BEGIN GIVEN INFORMATION

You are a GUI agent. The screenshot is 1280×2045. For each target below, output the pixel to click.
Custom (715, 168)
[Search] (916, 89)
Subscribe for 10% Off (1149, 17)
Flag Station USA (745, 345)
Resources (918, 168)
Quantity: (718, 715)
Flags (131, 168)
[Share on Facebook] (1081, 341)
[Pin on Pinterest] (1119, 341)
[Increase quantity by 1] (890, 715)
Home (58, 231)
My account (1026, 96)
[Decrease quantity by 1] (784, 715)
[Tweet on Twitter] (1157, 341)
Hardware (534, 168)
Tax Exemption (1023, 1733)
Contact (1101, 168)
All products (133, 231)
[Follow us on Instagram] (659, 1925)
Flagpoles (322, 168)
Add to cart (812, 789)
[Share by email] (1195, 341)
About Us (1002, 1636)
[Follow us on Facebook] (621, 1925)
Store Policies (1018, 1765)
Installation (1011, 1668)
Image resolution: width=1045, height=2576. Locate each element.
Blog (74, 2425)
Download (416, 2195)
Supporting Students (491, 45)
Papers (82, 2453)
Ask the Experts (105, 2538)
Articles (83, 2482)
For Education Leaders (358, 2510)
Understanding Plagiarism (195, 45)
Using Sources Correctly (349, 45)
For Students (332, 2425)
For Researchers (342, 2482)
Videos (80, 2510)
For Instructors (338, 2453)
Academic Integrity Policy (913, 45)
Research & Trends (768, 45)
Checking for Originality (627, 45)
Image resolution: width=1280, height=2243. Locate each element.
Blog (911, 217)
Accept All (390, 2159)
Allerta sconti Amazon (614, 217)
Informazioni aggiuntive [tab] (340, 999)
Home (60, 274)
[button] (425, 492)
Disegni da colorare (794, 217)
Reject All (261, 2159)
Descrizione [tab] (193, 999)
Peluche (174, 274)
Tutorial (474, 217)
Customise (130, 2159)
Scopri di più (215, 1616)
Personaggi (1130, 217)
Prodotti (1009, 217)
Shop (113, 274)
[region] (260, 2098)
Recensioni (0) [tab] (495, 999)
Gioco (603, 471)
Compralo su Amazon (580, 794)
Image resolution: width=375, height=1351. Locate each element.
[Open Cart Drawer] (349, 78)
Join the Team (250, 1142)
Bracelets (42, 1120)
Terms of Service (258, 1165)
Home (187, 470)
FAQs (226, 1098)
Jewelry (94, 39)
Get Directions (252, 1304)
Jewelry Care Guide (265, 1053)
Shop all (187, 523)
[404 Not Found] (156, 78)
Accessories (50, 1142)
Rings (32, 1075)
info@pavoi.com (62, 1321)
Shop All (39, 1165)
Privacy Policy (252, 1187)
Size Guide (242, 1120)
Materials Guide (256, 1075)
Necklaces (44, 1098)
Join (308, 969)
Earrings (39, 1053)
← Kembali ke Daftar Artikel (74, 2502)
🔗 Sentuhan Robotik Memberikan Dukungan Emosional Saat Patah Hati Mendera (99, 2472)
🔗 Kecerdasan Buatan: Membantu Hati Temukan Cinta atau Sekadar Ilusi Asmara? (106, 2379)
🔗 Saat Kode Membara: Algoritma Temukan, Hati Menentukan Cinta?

END GIVEN INFORMATION

### EXERCISE BRIEF
The full listing above should be returned exactly as supplied.

### WRITTEN REPLY
You are a GUI agent. The screenshot is 1280×2045. For each target below, output the pixel to click.
Custom (715, 168)
[Search] (916, 89)
Subscribe for 10% Off (1149, 17)
Flag Station USA (745, 345)
Resources (918, 168)
Quantity: (718, 715)
Flags (131, 168)
[Share on Facebook] (1081, 341)
[Pin on Pinterest] (1119, 341)
[Increase quantity by 1] (890, 715)
Home (58, 231)
My account (1026, 96)
[Decrease quantity by 1] (784, 715)
[Tweet on Twitter] (1157, 341)
Hardware (534, 168)
Tax Exemption (1023, 1733)
Contact (1101, 168)
All products (133, 231)
[Follow us on Instagram] (659, 1925)
Flagpoles (322, 168)
Add to cart (812, 789)
[Share by email] (1195, 341)
About Us (1002, 1636)
[Follow us on Facebook] (621, 1925)
Store Policies (1018, 1765)
Installation (1011, 1668)
Image resolution: width=1045, height=2576. Locate each element.
Blog (74, 2425)
Download (416, 2195)
Supporting Students (491, 45)
Papers (82, 2453)
Ask the Experts (105, 2538)
Articles (83, 2482)
For Education Leaders (358, 2510)
Understanding Plagiarism (195, 45)
Using Sources Correctly (349, 45)
For Students (332, 2425)
For Researchers (342, 2482)
Videos (80, 2510)
For Instructors (338, 2453)
Academic Integrity Policy (913, 45)
Research & Trends (768, 45)
Checking for Originality (627, 45)
Image resolution: width=1280, height=2243. Locate each element.
Blog (911, 217)
Accept All (390, 2159)
Allerta sconti Amazon (614, 217)
Informazioni aggiuntive [tab] (340, 999)
Home (60, 274)
[button] (425, 492)
Disegni da colorare (794, 217)
Reject All (261, 2159)
Descrizione [tab] (193, 999)
Peluche (174, 274)
Tutorial (474, 217)
Customise (130, 2159)
Scopri di più (215, 1616)
Personaggi (1130, 217)
Prodotti (1009, 217)
Shop (113, 274)
[region] (260, 2098)
Recensioni (0) [tab] (495, 999)
Gioco (603, 471)
Compralo su Amazon (580, 794)
Image resolution: width=375, height=1351. Locate each element.
[Open Cart Drawer] (349, 78)
Join the Team (250, 1142)
Bracelets (42, 1120)
Terms of Service (258, 1165)
Home (187, 470)
FAQs (226, 1098)
Jewelry (94, 39)
Get Directions (252, 1304)
Jewelry Care Guide (265, 1053)
Shop all (187, 523)
[404 Not Found] (156, 78)
Accessories (50, 1142)
Rings (32, 1075)
info@pavoi.com (62, 1321)
Shop All (39, 1165)
Privacy Policy (252, 1187)
Size Guide (242, 1120)
Materials Guide (256, 1075)
Necklaces (44, 1098)
Join (308, 969)
Earrings (39, 1053)
← Kembali ke Daftar Artikel (74, 2502)
🔗 Sentuhan Robotik Memberikan Dukungan Emosional Saat Patah Hati Mendera (99, 2472)
🔗 Kecerdasan Buatan: Membantu Hati Temukan Cinta atau Sekadar Ilusi Asmara? (106, 2379)
🔗 Saat Kode Membara: Algoritma Temukan, Hati Menentukan Cinta?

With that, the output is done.